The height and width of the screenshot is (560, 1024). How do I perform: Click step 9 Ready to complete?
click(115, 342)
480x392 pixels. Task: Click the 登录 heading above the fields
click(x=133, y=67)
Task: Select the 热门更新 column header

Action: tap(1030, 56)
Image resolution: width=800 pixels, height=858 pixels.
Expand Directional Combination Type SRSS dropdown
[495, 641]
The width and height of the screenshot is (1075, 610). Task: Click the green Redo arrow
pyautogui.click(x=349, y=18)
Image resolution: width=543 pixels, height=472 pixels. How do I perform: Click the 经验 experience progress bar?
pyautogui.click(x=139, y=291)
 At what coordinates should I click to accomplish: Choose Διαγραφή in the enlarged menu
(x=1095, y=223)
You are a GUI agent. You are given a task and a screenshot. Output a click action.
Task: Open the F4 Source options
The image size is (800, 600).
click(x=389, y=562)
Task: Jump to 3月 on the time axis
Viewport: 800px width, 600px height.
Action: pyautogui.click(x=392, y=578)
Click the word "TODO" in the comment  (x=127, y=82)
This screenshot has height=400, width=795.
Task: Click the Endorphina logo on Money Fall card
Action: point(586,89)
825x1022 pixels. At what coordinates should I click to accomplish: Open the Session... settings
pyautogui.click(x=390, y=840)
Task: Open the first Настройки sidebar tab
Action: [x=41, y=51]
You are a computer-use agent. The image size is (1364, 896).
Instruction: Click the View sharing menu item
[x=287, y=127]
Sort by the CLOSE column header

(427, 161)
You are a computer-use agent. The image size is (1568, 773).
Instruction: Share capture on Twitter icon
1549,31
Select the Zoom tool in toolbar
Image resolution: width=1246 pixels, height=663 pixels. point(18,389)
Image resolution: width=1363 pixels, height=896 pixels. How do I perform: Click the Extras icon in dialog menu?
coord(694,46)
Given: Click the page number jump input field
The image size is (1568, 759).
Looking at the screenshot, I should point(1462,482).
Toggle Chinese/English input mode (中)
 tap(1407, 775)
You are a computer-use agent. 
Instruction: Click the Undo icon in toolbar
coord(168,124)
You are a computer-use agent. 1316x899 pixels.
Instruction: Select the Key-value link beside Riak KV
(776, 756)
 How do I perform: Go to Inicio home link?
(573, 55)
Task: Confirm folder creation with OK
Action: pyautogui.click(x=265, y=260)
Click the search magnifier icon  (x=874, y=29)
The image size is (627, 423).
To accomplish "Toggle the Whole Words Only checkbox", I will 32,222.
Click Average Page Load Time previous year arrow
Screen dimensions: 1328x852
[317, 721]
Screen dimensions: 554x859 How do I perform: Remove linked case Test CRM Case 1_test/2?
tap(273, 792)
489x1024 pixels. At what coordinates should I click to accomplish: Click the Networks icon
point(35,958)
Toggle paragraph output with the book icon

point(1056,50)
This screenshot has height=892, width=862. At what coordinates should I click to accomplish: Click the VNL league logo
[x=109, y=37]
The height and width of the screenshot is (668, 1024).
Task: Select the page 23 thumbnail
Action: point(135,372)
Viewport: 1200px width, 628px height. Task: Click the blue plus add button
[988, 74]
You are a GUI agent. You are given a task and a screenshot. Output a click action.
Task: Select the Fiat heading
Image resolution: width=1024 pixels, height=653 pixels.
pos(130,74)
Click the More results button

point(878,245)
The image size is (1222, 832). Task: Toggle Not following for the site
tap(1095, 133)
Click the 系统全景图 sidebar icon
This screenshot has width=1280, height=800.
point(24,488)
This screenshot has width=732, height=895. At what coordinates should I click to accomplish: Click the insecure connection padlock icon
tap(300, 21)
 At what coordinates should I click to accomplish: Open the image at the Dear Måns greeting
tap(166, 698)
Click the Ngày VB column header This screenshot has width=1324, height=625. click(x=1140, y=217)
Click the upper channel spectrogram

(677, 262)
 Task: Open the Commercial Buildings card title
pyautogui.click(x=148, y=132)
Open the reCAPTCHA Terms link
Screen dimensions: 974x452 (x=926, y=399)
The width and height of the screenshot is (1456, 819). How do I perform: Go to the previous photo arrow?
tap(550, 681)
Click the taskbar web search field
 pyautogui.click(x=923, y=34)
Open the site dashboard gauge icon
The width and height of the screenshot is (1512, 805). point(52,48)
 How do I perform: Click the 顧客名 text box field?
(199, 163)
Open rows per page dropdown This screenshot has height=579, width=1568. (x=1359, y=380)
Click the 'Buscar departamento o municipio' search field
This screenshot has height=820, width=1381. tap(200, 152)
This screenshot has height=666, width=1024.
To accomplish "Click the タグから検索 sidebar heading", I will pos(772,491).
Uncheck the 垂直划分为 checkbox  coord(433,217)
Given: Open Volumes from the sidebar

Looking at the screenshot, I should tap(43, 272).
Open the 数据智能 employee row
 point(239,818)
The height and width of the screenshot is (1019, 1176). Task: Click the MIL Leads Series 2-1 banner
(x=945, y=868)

───

Every record is to be repeated exactly as written.

■ EXERCISE RESPONSE:
The height and width of the screenshot is (560, 1024). How do I perform: Click step 9 Ready to complete?
click(115, 342)
480x392 pixels. Task: Click the 登录 heading above the fields
click(x=133, y=67)
Task: Select the 热门更新 column header

Action: tap(1030, 56)
Image resolution: width=800 pixels, height=858 pixels.
Expand Directional Combination Type SRSS dropdown
[495, 641]
The width and height of the screenshot is (1075, 610). Task: Click the green Redo arrow
pyautogui.click(x=349, y=18)
Image resolution: width=543 pixels, height=472 pixels. How do I perform: Click the 经验 experience progress bar?
pyautogui.click(x=139, y=291)
 At what coordinates should I click to accomplish: Choose Διαγραφή in the enlarged menu
(x=1095, y=223)
You are a GUI agent. You are given a task and a screenshot. Output a click action.
Task: Open the F4 Source options
The image size is (800, 600).
click(x=389, y=562)
Task: Jump to 3月 on the time axis
Viewport: 800px width, 600px height.
Action: pyautogui.click(x=392, y=578)
Click the word "TODO" in the comment  (x=127, y=82)
This screenshot has height=400, width=795.
Task: Click the Endorphina logo on Money Fall card
Action: point(586,89)
825x1022 pixels. At what coordinates should I click to accomplish: Open the Session... settings
pyautogui.click(x=390, y=840)
Task: Open the first Настройки sidebar tab
Action: [x=41, y=51]
You are a computer-use agent. The image size is (1364, 896).
Instruction: Click the View sharing menu item
[x=287, y=127]
Sort by the CLOSE column header

(427, 161)
You are a computer-use agent. The image size is (1568, 773).
Instruction: Share capture on Twitter icon
1549,31
Select the Zoom tool in toolbar
Image resolution: width=1246 pixels, height=663 pixels. point(18,389)
Image resolution: width=1363 pixels, height=896 pixels. How do I perform: Click the Extras icon in dialog menu?
coord(694,46)
Given: Click the page number jump input field
The image size is (1568, 759).
Looking at the screenshot, I should point(1462,482).
Toggle Chinese/English input mode (中)
 tap(1407, 775)
You are a computer-use agent. 
Instruction: Click the Undo icon in toolbar
coord(168,124)
You are a computer-use agent. 1316x899 pixels.
Instruction: Select the Key-value link beside Riak KV
(776, 756)
 How do I perform: Go to Inicio home link?
(573, 55)
Task: Confirm folder creation with OK
Action: pyautogui.click(x=265, y=260)
Click the search magnifier icon  (x=874, y=29)
The image size is (627, 423).
To accomplish "Toggle the Whole Words Only checkbox", I will 32,222.
Click Average Page Load Time previous year arrow
Screen dimensions: 1328x852
[317, 721]
Screen dimensions: 554x859 How do I perform: Remove linked case Test CRM Case 1_test/2?
tap(273, 792)
489x1024 pixels. At what coordinates should I click to accomplish: Click the Networks icon
point(35,958)
Toggle paragraph output with the book icon

point(1056,50)
This screenshot has height=892, width=862. At what coordinates should I click to accomplish: Click the VNL league logo
[x=109, y=37]
The height and width of the screenshot is (668, 1024).
Task: Select the page 23 thumbnail
Action: point(135,372)
Viewport: 1200px width, 628px height. Task: Click the blue plus add button
[988, 74]
You are a GUI agent. You are given a task and a screenshot. Output a click action.
Task: Select the Fiat heading
Image resolution: width=1024 pixels, height=653 pixels.
pos(130,74)
Click the More results button

point(878,245)
The image size is (1222, 832). Task: Toggle Not following for the site
tap(1095, 133)
Click the 系统全景图 sidebar icon
This screenshot has width=1280, height=800.
point(24,488)
This screenshot has width=732, height=895. At what coordinates should I click to accomplish: Click the insecure connection padlock icon
tap(300, 21)
 At what coordinates should I click to accomplish: Open the image at the Dear Måns greeting
tap(166, 698)
Click the Ngày VB column header This screenshot has width=1324, height=625. click(x=1140, y=217)
Click the upper channel spectrogram

(677, 262)
 Task: Open the Commercial Buildings card title
pyautogui.click(x=148, y=132)
Open the reCAPTCHA Terms link
Screen dimensions: 974x452 (x=926, y=399)
The width and height of the screenshot is (1456, 819). How do I perform: Go to the previous photo arrow?
tap(550, 681)
Click the taskbar web search field
 pyautogui.click(x=923, y=34)
Open the site dashboard gauge icon
The width and height of the screenshot is (1512, 805). point(52,48)
 How do I perform: Click the 顧客名 text box field?
(199, 163)
Open rows per page dropdown This screenshot has height=579, width=1568. (x=1359, y=380)
Click the 'Buscar departamento o municipio' search field
This screenshot has height=820, width=1381. tap(200, 152)
This screenshot has height=666, width=1024.
To accomplish "Click the タグから検索 sidebar heading", I will pos(772,491).
Uncheck the 垂直划分为 checkbox  coord(433,217)
Given: Open Volumes from the sidebar

Looking at the screenshot, I should tap(43, 272).
Open the 数据智能 employee row
 point(239,818)
The height and width of the screenshot is (1019, 1176). Task: Click the MIL Leads Series 2-1 banner
(x=945, y=868)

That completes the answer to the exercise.